January 1, 2011

The Reality of Death.

It truly sounds so morbid…I know, but the reality is we are all going to die someday right?  Well Peter and I watched this movie ages ago that provoked some interesting conversation…one of them being that all our friends will eventually die (that was from Peter).  I kindly informed him that we weren't immortal…and that our time on this Earth would eventually come to an end too!  

And then the fun really began…I proceeded to ball my eyes out with the realization that Peter will die, whether that is before me or after me.  His time on this Earth will come to an end…and it breaks my heart to think about that!  I mean I truly believe he is the love of my life.  And I can't imagine my life without him in it or maybe I just don't want to.  My thoughts were so consumed with death that I couldn't even sleep!  And I found myself getting anxious….so anxious that Peter prayed over me.  

The next day at church Pastor Richard spoke about holding onto things…and how we have the tendency to hold onto our jobs, our bad habits, our past - simply because of the comforts we receive from them.  We hold all these things we deem necessary and important in our clenched fists...and we don't want to give them to God ...even though the reality is that He has had control over them from the very beginning.  And one of those things I kept thinking that I hold so tightly in the palm of my own hand is ...my husband.

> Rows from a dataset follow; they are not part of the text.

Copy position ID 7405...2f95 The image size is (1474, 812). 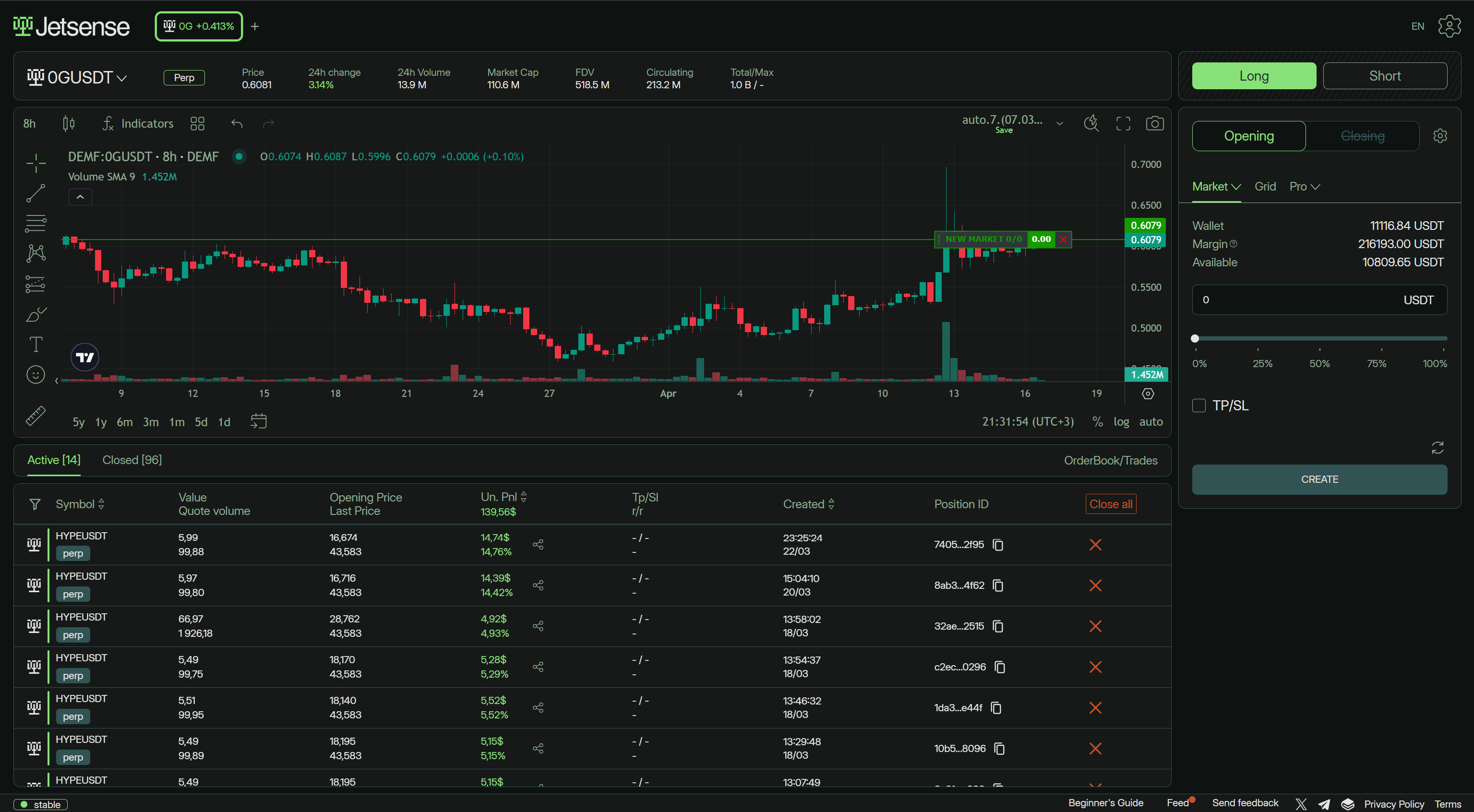point(998,545)
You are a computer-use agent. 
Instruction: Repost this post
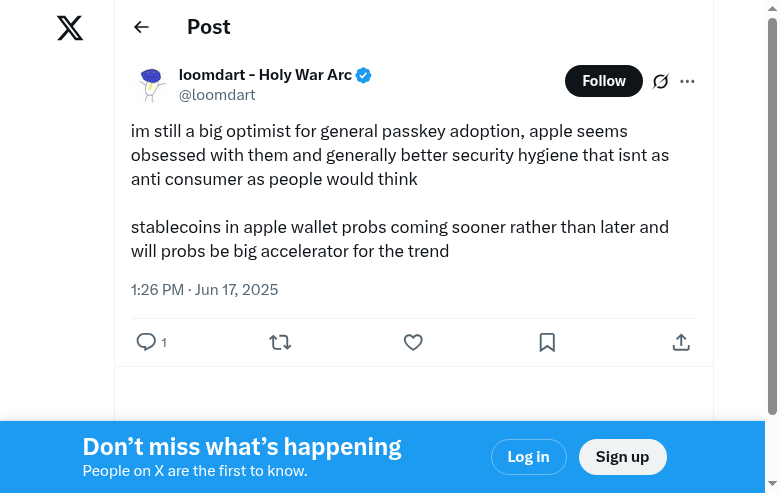pyautogui.click(x=280, y=342)
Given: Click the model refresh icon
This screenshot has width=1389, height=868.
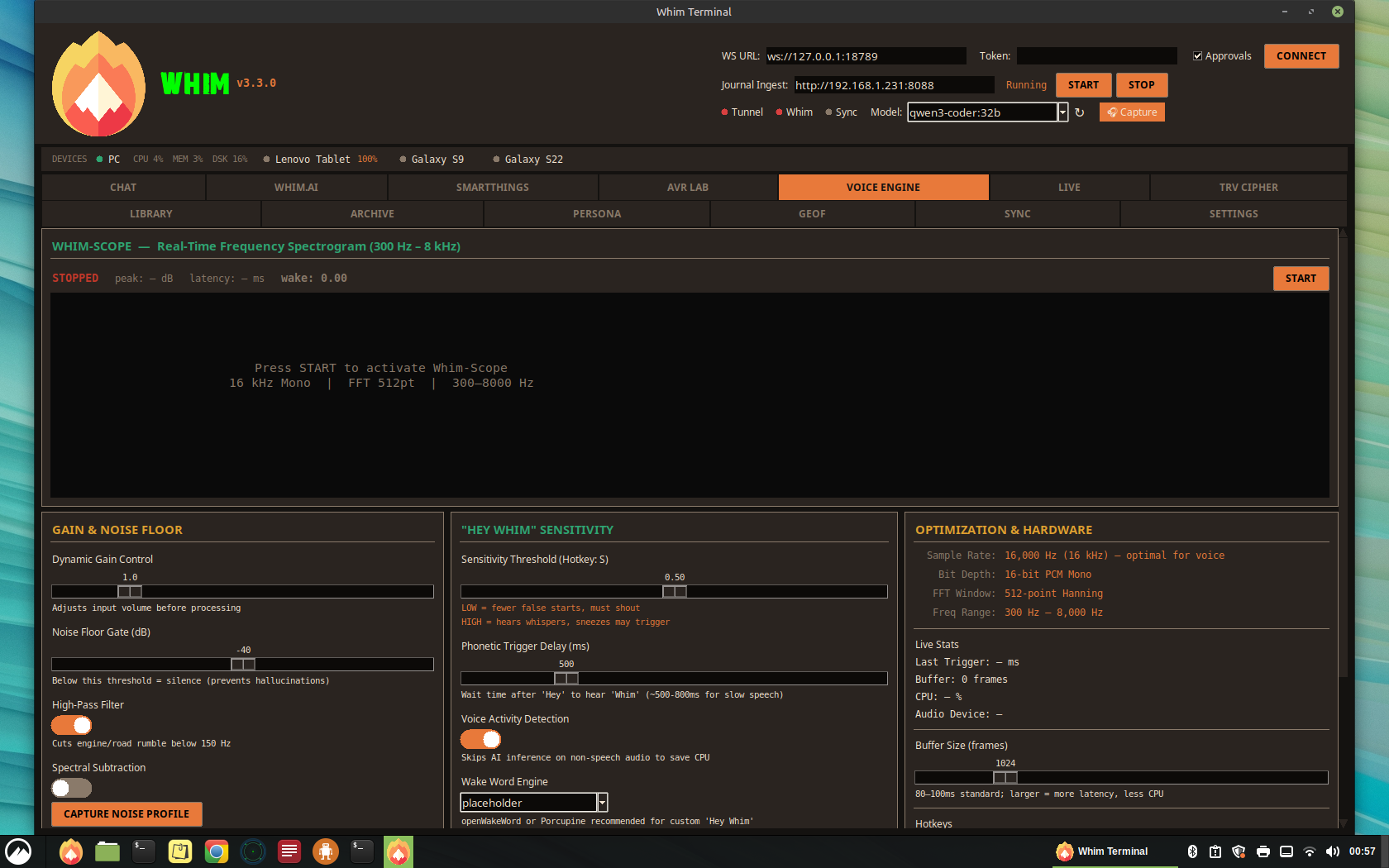Looking at the screenshot, I should pos(1081,112).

So of course after the service Pastor Richard was making his rounds...and he was speaking to some of our friends and I just went up to him and told him that his sermon spoke to me.  I proceeded to tell him, with a quivering voice, while on the verge of tears, about this said movie, my conversation with Peter the previous night, my anxiety over death, how I hold tight to my husband, rather than holding tight to the Lord, and how I need to set Peter free from my clenched fist and truly trust in the Lord.  It was a beautiful, redeeming moment...for me at least!

What are you holding onto?  And what do you need to hand over to the Lord in order to fully trust Him?

If you are interested you can listen to the Sermon here.  I think this is the right one!  And if not...I am so sorry!

1 comment:

  1. It is hard to think about this....I for one, hope that I die first (as morbid as that sounds too) b/c I don't think I could live without my hubby....love your writing girl. keep it coming!